Extrahierter Text:
+ + + + + + +

Straftaten in Zusammenhang mit psychotropen Substanzen
Bei erstauffälligen Konsumenten harter Drogen zeichnete sich in Sachsen seit dem Jahr 2005 eine Zunahme ab (von 18 Fällen je 100.000 Einwohner im Jahr 2005 auf etwa 26 im Jahr 2015; Abbildung 8‑55). Demnach lag Sachsen im Vergleich der Bundesländer im mittleren Bereich. In absoluten Fällen entsprach dies einem Anstieg von 762 auf 1.069 Personen. Während in Deutschland relativ stabile Anteile zu beobachten waren, zeigten sich Zunahmen auch in Bayern, Berlin, Brandenburg und Mecklenburg-Vorpommern. Auf relativ hohem Niveau waren in Rheinland-Pfalz und Thüringen (51 beziehungsweise 42 Fälle je 100.000 Einwohner in 2015) Rückgänge zu verzeichnen. Bei dieser Kennzahl sind Trends nicht unbedingt als eine Zu- oder Abnahme der tatsächlichen Erstkonsumentenzahlen zu interpretieren. Die Zahl bezieht sich auf »auffällige«, das heißt polizeilich erfasste Konsumenten. Insofern spiegeln diese Trends immer auch Bemühungen und Vorgaben der Strafverfolgungsbehörden wider.
Die Betrachtung des Anteiles der Rauschmitteldelikte an allen Straftaten ergab einen Anstieg von 5 Prozent im Jahr 2009 bis 8 Prozent im Jahr 2015. Der Trendverlauf beider Geschlechter war gleichläufig (Abbildung 8‑56). Der Anteil an Rauschmitteldelikten an allen Straftaten war bei Männern deutlich höher als bei Frauen (2015: 9% gegenüber 5%). Sehr auffällig war der hohe Anteil an Rauschmitteldelikten in der Gruppe der 14- bis unter 18-Jährigen (2015: 11%) und der 18- bis unter 21-Jährigen (2015: 11%).

+ + + + + + +

Ihre Aufgaben:
• a. Extrahieren Sie aus dem Text zu Straftaten mit psychotropen Substanzen wortgetreu den Abschnitt, der bei „Die Betrachtung des“ beginnt und bei „21-Jährigen (2015: 11%).“ endet.
• b. Beantworten Sie kurz anhand des Textes zu Straftaten mit psychotropen Substanzen:
(i) Wie viele erstauffällige Konsumenten harter Drogen wurden in Sachsen 2015 in absoluten Zahlen erfasst?
(ii) Wie hoch war 2015 bei Frauen der Anteil der Rauschmitteldelikte an allen Straftaten?
(iii) Wie viele Fälle je 100.000 Einwohner werden für Thüringen im Jahr 2015 genannt?

+ + + + + + +

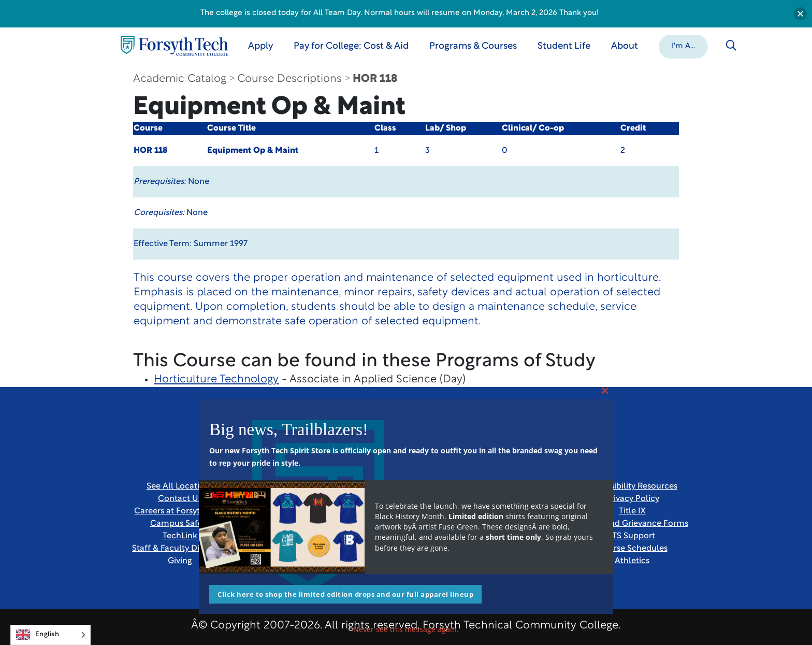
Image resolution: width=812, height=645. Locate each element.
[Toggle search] (731, 46)
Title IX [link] (632, 511)
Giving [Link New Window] (180, 561)
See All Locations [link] (180, 486)
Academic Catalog (180, 79)
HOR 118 (375, 79)
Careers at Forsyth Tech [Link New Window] (180, 511)
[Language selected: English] (50, 635)
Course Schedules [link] (632, 549)
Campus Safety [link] (180, 524)
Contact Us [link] (180, 499)
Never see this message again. (406, 629)
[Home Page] (175, 46)
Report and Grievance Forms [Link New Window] (632, 524)
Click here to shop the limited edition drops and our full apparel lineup (345, 594)
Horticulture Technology (216, 379)
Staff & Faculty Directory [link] (180, 549)
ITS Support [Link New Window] (632, 536)
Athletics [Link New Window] (632, 561)
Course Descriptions (289, 79)
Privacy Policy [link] (632, 499)
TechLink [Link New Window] (180, 536)
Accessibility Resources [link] (632, 486)
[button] (683, 46)
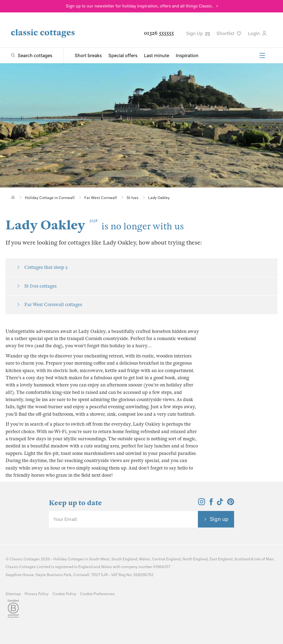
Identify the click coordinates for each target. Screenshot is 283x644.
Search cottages (35, 55)
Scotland (242, 559)
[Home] (13, 197)
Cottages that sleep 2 (46, 267)
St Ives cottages (40, 286)
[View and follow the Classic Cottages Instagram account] (201, 503)
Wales (145, 559)
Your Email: (65, 519)
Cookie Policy (64, 594)
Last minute (156, 55)
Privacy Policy (36, 594)
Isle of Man (264, 559)
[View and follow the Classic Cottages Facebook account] (211, 503)
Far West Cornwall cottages (53, 304)
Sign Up (198, 33)
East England (221, 559)
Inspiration (187, 55)
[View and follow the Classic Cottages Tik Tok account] (220, 503)
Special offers (123, 55)
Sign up (219, 519)
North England (195, 559)
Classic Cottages (25, 559)
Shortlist (229, 33)
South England (124, 559)
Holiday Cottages (69, 559)
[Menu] (262, 55)
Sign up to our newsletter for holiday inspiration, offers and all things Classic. (139, 6)
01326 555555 (159, 33)
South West (99, 559)
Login (257, 33)
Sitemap (13, 594)
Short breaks (88, 55)
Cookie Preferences (97, 594)
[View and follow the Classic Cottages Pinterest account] (230, 503)
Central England (166, 559)
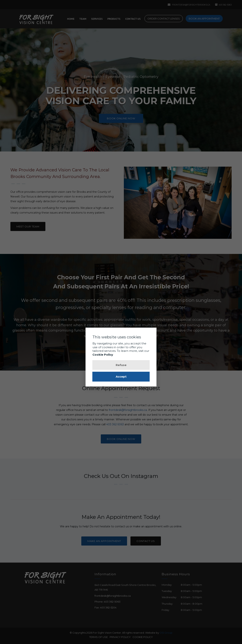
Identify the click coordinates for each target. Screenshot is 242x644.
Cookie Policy (103, 354)
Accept (121, 376)
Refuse (121, 365)
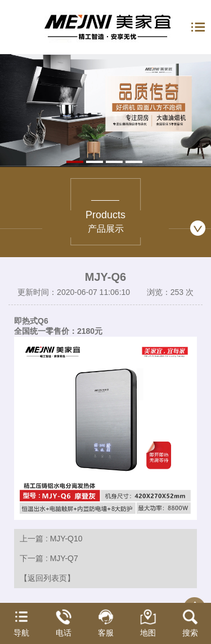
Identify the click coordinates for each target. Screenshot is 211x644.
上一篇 (51, 539)
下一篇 (49, 558)
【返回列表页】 (47, 578)
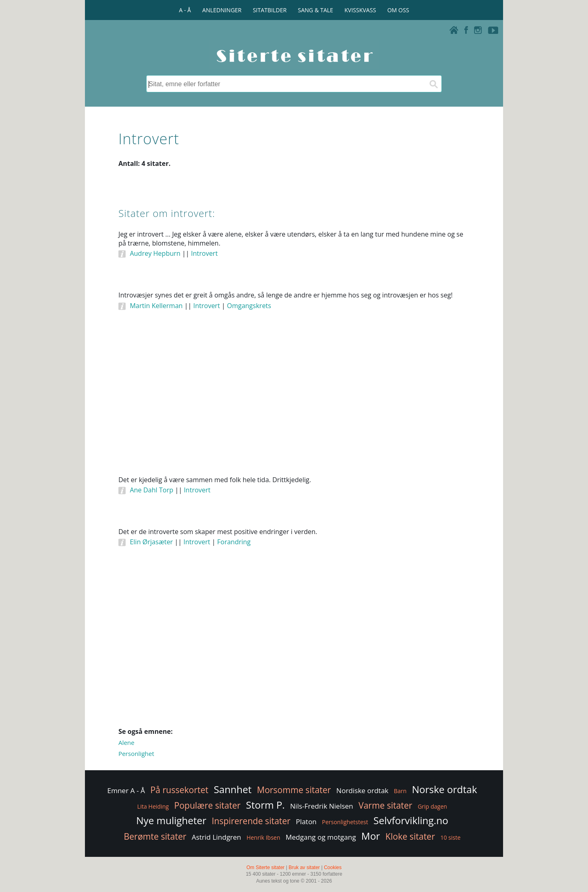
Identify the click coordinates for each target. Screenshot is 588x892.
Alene (126, 742)
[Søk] (433, 84)
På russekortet (179, 790)
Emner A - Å (126, 790)
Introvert (204, 253)
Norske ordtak (445, 789)
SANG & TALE (316, 10)
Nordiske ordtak (363, 790)
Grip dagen (432, 806)
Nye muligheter (171, 820)
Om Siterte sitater (265, 867)
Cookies (332, 867)
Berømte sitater (155, 836)
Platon (306, 821)
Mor (371, 836)
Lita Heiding (153, 806)
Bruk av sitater (304, 867)
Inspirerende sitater (251, 821)
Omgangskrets (249, 306)
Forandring (234, 542)
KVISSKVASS (360, 10)
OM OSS (398, 10)
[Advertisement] (294, 404)
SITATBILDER (270, 10)
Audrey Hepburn (155, 253)
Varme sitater (385, 805)
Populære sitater (207, 805)
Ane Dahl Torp (151, 490)
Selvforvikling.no (411, 820)
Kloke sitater (410, 836)
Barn (400, 791)
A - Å (185, 10)
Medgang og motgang (321, 837)
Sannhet (232, 789)
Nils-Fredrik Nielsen (322, 806)
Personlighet (136, 753)
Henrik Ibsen (263, 837)
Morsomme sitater (294, 790)
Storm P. (265, 805)
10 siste (450, 837)
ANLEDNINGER (222, 10)
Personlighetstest (345, 822)
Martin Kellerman (156, 306)
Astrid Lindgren (216, 837)
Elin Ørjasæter (151, 542)
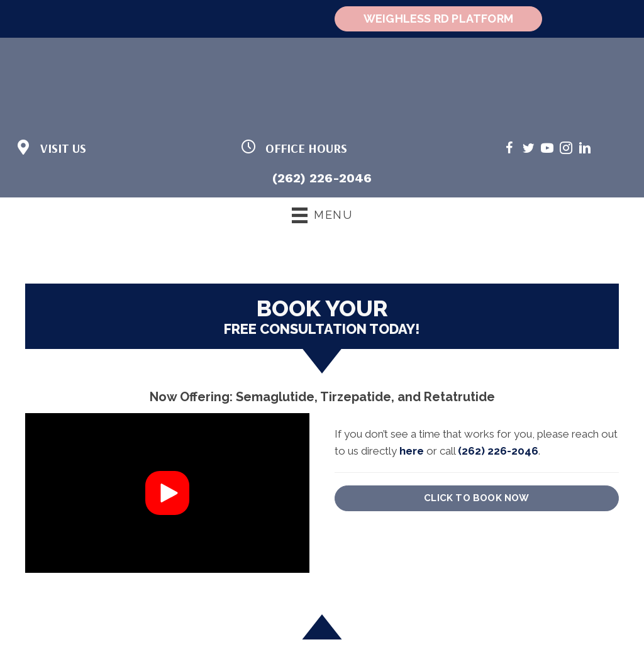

+ + + + + + +

Antworten je Aufgabe:
• a.
Die Betrachtung des Anteiles der Rauschmitteldelikte an allen Straftaten ergab einen Anstieg von 5 Prozent im Jahr 2009 bis 8 Prozent im Jahr 2015. Der Trendverlauf beider Geschlechter war gleichläufig (Abbildung 8‑56). Der Anteil an Rauschmitteldelikten an allen Straftaten war bei Männern deutlich höher als bei Frauen (2015: 9% gegenüber 5%). Sehr auffällig war der hohe Anteil an Rauschmitteldelikten in der Gruppe der 14- bis unter 18-Jährigen (2015: 11%) und der 18- bis unter 21-Jährigen (2015: 11%).

• b.
(i) 1.069 Personen
(ii) 5 Prozent
(iii) 42 Fälle